Case Report

A Case of Omphalocele Associated with Teratoma in a New Born Baby: A Very Rare Case Report

Aniruddha Basak*, Sathi Dhar and Niladri Shekar Dey

Assistant Professor, Department of General Surgery, Tripura medical college and DR. BRAM teaching hospital, India

Submission: August 31, 2023; Published: October 12, 2023

*Corresponding author: Aniruddha Basak, Assistant Professor, Department of General Surgery, Tripura medical college and DR. BRAM teaching hospital, India

How to cite this article: Aniruddha Basak*, Sathi Dhar and Niladri Shekar Dey. A Case of Omphalocele Associated with Teratoma in a New Born Baby: A Very Rare Case Report. Acad J Ped Neonatol 2023; 13(1): 555908. 10.19080/AJPN.2023.13.555908

Abstract

An omphalocele is a congenital midline abdominal wall defect at the level of the umbilical cord insertion into the fetal abdomen that results in herniation of intra-abdominal contents into a sac comprising of an outer layer of amnion and an inner layer of peritoneum. The most common eviscerated contents are liver and small intestine though virtually any organ can be seen within the omphalocele sac including colon, pancreas, spleen, omentum, stomach, heart or genitalia. We report an unusual case of omphalocele associated with mature teratoma in Tripura medical college and DR. BRAM teaching hospital. Only five cases of teratoma arising in a case of omphalocele are reported in the literature reviewed.

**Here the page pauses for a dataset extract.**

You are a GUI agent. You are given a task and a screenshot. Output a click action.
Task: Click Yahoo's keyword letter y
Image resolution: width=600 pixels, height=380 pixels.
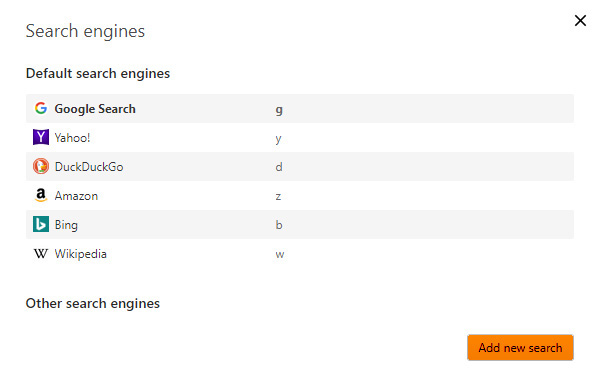278,139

Keywords: Omphalocele; Teratoma; Children

Introduction

Omphalocele is a congenital malformation of the anterior abdominal wall, which has a central localization and is characterized by the presence of a hernial sac with contents inside. Most often, the contents of the hernial sac are the liver, and loops of the small or large intestine. The incidence of omphalocele varies from 1 in 4,000 to1 in 10,000 [1-3]. In comparison with other malformations of the anterior abdominal wall, omphalocele is often combined with other congenital malformations of the cardiovascular, respiratory or gastrointestinal tracts. Approximately 40% of patients with omphalocele have an abnormal karyotype [4]. Teratoma is a germ cell tumor, which is most often localized in the sacrococcygeal region (89%). Teratomas can be cystic, cystic-solid, or mixed. They can also be found in other areas. Congenital teratomas are most common benign formations, although in recent years there have been reports of early malignancy of the formation. Surgical treatment for small and medium-sized omphalocele without viscero-abdominal imbalance consists of a one-stage reconstruction of the anterior abdominal wall. With a large defect and an insufficient volume of the abdominal cavity, treatment consists in a two-stage immersion of the organs as the volume of the abdominal cavity increases. We describe a clinical case of successful surgical treatment of umbilical cord teratoma in a case of omphalocele major containing liver, small and large intestine as content in Tripura medical college and DR. BRAM teaching hospital.

A Case Report

A full-term neonate of uneventful antenatal history presented with two large swellings in umbilical region. There was no other complaint. On physical examination the neonate was pink, active and weighed 2.5 kg. Systemic examination was unremarkable. On local examination, there was a large swelling measuring 8 × 7 cm covered partly by skin and amnion both. A clinical diagnosis of exomphalos major was made. Another swelling measuring 5 cm x 4 cm covered fully by skin with tuft of hair in it. The surface of the swelling was irregular, and the consistency is variegated. A clinical diagnosis of umbilical cord teratoma was made. Apart from routine investigations, X-ray chest and echocardiography were done all of which were within normal limits. Surgical treatment was performed 15 hours after birth following stabilization of the new born’s condition and correction of water electrolyte balance and impaired coagulation. The tumour was surgically removed without disturbing the omphalocele major component. The tumor-like formation was on the external surface of the omphalocele ,5 cm × 4 cm in size with irregular margins along with tuft of hairs and no invasion into adjacent tissues. Inside, a structure of bony-cartilaginous consistency was palpated . Since there was insufficient volume of the abdominal cavity , one-stage plastic surgery of the anterior abdominal wall was not performed. The postoperative period was uneventful. On the third post-operative day there were no signs of inflammation and dehiscence of the surgical wound and it eventually healed by primary intention. The child was discharged on the 11th day after surgery (Figure 1-5).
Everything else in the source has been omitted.